__Problem requirements__
Collect every line of the rows below that contains the string "will", matching its case exactly.

(Rows on finding words and elements)
▶
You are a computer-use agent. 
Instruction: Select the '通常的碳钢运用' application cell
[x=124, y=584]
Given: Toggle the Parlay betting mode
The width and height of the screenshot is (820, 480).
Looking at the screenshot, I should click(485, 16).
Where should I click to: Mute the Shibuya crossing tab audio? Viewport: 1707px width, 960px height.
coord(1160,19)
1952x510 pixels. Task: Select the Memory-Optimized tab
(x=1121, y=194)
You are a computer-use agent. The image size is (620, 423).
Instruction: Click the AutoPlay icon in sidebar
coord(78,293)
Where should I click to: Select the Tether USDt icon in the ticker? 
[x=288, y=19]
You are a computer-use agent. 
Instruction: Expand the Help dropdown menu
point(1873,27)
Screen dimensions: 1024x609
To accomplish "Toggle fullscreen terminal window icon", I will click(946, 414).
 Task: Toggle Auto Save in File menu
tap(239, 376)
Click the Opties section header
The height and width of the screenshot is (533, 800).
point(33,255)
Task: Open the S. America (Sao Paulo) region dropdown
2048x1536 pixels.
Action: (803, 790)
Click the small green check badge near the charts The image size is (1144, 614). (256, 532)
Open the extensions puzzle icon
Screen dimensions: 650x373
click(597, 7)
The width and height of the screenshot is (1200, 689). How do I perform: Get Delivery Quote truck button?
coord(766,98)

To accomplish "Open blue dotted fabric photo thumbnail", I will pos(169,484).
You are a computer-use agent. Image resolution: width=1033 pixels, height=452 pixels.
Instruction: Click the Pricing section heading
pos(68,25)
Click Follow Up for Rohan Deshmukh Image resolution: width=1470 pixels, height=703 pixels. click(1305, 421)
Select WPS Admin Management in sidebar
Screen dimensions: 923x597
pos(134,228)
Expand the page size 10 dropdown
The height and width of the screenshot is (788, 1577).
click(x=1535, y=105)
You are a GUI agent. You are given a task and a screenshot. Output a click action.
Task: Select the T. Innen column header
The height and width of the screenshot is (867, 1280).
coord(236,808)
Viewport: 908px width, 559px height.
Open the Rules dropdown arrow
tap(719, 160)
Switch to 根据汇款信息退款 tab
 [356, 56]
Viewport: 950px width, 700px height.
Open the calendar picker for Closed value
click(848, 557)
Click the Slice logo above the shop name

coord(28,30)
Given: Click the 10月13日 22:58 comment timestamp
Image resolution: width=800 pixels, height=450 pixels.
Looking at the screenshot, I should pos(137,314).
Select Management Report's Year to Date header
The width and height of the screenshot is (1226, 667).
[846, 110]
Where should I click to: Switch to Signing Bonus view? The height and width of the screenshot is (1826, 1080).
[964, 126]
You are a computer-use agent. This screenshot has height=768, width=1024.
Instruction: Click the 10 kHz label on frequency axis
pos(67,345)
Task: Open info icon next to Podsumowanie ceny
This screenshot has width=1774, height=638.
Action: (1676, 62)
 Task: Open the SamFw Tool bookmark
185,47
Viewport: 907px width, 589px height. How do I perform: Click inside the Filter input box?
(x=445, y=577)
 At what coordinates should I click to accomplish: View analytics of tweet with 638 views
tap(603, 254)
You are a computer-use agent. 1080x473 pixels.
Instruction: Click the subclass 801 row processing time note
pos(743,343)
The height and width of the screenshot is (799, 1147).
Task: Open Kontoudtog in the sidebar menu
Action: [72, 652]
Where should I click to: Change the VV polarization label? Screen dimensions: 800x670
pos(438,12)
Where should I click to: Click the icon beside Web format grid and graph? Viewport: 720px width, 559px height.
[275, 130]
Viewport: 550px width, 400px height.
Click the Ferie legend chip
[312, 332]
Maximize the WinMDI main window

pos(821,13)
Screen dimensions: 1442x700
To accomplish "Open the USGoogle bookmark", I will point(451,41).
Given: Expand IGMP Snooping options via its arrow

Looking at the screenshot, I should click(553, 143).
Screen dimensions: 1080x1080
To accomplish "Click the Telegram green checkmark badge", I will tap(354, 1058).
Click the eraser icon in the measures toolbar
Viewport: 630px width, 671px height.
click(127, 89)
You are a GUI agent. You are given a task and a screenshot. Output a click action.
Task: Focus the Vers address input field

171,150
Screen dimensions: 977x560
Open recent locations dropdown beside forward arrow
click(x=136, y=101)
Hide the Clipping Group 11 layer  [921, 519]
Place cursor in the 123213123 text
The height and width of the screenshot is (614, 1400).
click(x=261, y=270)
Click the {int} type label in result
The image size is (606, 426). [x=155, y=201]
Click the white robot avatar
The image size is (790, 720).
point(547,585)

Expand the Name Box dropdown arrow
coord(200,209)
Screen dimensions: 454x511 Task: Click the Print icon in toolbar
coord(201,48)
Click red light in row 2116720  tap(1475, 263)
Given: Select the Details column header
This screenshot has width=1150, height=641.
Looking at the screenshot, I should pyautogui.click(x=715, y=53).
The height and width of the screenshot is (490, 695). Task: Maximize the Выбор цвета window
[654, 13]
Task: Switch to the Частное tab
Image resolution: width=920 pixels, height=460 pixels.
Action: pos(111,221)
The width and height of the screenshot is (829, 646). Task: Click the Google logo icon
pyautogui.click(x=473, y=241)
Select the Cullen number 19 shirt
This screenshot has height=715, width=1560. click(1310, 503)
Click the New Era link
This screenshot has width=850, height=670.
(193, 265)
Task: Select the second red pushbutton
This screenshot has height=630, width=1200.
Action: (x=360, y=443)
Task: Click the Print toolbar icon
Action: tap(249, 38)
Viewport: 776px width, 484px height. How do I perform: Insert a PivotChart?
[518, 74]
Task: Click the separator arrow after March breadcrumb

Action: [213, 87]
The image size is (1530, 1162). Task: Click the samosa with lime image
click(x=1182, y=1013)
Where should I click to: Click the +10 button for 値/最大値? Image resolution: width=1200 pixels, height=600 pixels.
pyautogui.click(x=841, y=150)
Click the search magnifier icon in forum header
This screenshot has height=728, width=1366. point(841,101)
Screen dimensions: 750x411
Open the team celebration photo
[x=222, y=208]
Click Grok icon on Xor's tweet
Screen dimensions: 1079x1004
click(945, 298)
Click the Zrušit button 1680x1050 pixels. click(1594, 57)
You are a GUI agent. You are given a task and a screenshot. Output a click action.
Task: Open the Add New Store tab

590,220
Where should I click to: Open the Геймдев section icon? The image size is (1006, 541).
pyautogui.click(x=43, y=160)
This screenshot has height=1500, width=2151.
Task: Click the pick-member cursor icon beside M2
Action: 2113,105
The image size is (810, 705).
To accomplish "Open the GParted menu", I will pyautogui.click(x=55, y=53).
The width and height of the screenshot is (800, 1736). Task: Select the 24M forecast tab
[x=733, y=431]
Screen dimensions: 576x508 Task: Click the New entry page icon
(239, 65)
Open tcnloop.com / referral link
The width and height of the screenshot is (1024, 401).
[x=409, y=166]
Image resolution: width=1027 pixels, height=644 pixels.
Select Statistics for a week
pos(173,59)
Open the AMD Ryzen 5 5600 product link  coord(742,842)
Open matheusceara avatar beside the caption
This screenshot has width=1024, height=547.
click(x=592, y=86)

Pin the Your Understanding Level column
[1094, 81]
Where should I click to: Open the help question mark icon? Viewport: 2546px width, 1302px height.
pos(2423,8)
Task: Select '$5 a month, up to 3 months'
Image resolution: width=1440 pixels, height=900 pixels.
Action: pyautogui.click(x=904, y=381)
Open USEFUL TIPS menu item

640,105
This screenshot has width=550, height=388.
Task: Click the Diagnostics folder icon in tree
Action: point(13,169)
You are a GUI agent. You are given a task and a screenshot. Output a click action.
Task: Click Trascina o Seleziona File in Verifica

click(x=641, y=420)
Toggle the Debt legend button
◀
__Written reply__
To accomplish "Toggle fullscreen terminal window icon", I will click(946, 414).
To accomplish "Open blue dotted fabric photo thumbnail", I will pos(169,484).
To accomplish "Open the USGoogle bookmark", I will point(451,41).
To accomplish "Click the Telegram green checkmark badge", I will tap(354, 1058).
To accomplish "Open the GParted menu", I will pyautogui.click(x=55, y=53).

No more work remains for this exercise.